* [WORK REQUEST A]
In the golf article, who won the Sunday final of the Accenture Match Play Championship?
* [WORK REQUEST B]
Retype the part of the golf article that opens with the words containing "Woods was making" and closes with "caught a cold.".

··· SELECTED EXTRACT ···

It wasn’t the outfit. Tiger Woods was wearing a black shirt and hat, with charcoal-gray slacks. It must’ve been his sinewy arms and buff, V-shaped upper body, and the faster-than-a-speeding-bullet, 341-yard drive he had just launched at the 4th hole of the Gallery at Dove Mountain. Whatever, as Woods strode down the fairway a starstruck fan blurted out, “Wow! He looks like Superman!”
Woods was making his first visit to Tucson, which explains the Tigermania, but who’s to argue? With 55 PGA Tour wins and 12 major championships, and riding a Tour winning streak of seven, Tiger did appear to be the Man of Steel. But golf is not a movie, and while the Accenture Match Play Championship was filled with upsets, heroics, blunders and drama, plus a terrific Sunday final in which Henrik Stenson of Sweden defeated Geoff Ogilvy of Australia 2 and 1, the match of the week was played two days earlier on a chilly, windy Friday. That’s when Superman caught a cold.

··· DATA PROVIDED ···

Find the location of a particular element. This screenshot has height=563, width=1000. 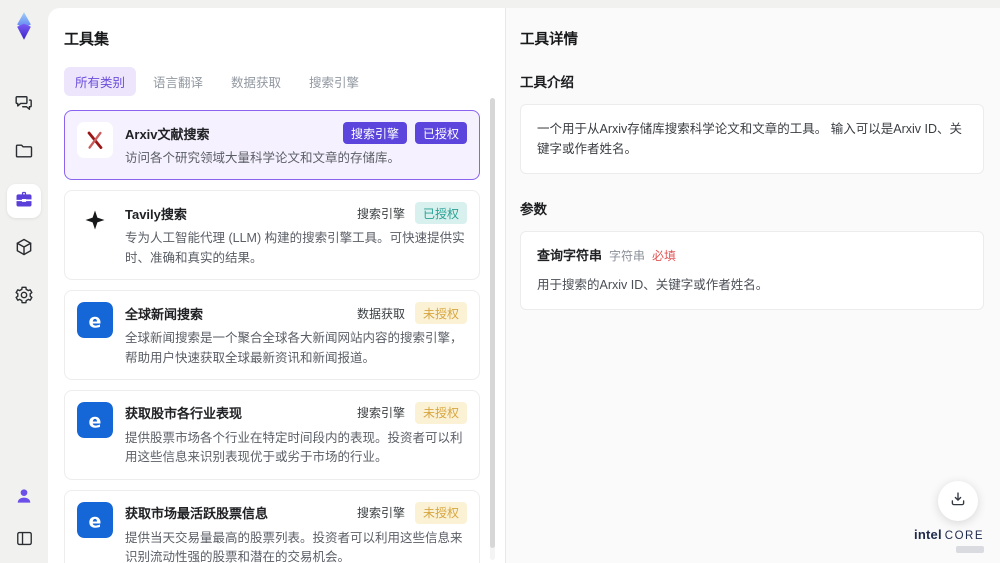

tool-description: 访问各个研究领域大量科学论文和文章的存储库。 is located at coordinates (263, 158).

···

* [ANSWER SECTION A]
Henrik Stenson of Sweden won, defeating Geoff Ogilvy of Australia 2 and 1.

* [ANSWER SECTION B]
Woods was making his first visit to Tucson, which explains the Tigermania, but who’s to argue? With 55 PGA Tour wins and 12 major championships, and riding a Tour winning streak of seven, Tiger did appear to be the Man of Steel. But golf is not a movie, and while the Accenture Match Play Championship was filled with upsets, heroics, blunders and drama, plus a terrific Sunday final in which Henrik Stenson of Sweden defeated Geoff Ogilvy of Australia 2 and 1, the match of the week was played two days earlier on a chilly, windy Friday. That’s when Superman caught a cold.